Autogenes Training

Begründer des autogenen Trainings ist der Berliner Neurologe und Psychiater J. H. Schultz, der in den späten 20er Jahren die Arbeit des Hirnphysiologen Oskar Vogt weiterführte. Vogt hatte herausgefunden, daß Patienten nach hypnotherapeutischen Sitzungen durchaus in der Lage waren, Körperempfindungen und -funktionen, die normalerweise nicht willentlich beeinflußbar sind, autosuggestiv zu verändern. Erschöpfungszustände und Anspannungen sowie Verkrampfungen und Schmerzen konnten somit sozusagen vom Patienten selbst positiv beeinflußt werden. Autogenes Training ist gewissermaßen eine Selbsthypnose.

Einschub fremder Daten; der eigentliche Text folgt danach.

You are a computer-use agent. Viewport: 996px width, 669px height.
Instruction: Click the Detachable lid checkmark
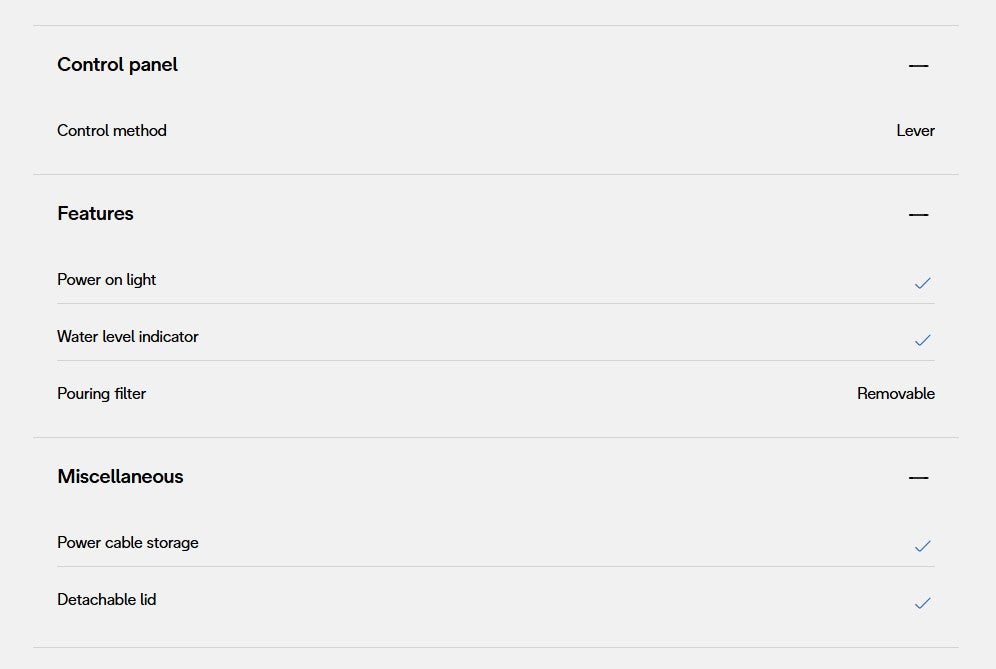point(922,603)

Schultz entwickelte für das autogene Training sechs psycho-physiologische Formeln, auf welche sich der Patient konzentrieren muß. Autogenes Training sollte möglichst liegend oder sitzend in der sogenannten Kutscherhaltung mit geschlossenen Augen ausgeführt werden. Wichtig ist, daß der Raum, in dem man es ausführt, möglichst ohne äußere Umwelteinflüsse ist, d. h. kein Lärm eindringt. Die Übungen basieren auf der Vorstellung, daß ein Gedanke oder ein Gefühl sich im Körper manifestiert. Eingeübt werden Empfindungen.

Übung 1: Konzentriere dich auf das Schweregefühl in den Gliedmaßen.

Übung 2: Konzentriere dich auf die Erzeugung von Wärme in den Gliedmaßen.

Übung 3: Konzentriere dich auf die Regulierung des Herzschlags.

Übung 4: Konzentriere dich passiv auf deine Atmung.

Übung 5: Konzentriere dich auf die Erzeugung von Wärme im Oberbauch.

Übung 6: Konzentriere dich auf die Erzeugung von Kälte/Kühle in der Stirngegend.

Die Übungen sollten mehrmals täglich ausgeführt werden. Ziel ist das Erreichen eines erregungsarmen Zustandes, in dem der Ausführende zwar noch wach, aber nicht mehr hellwach erscheint. Erst wenn man diese Standardübungen wirklich beherrscht, kann man damit beginnen, das sogenannte meditative Training zu erlernen. Dazu bedarf es aber der Anleitung eines erfahrenen Therapeuten.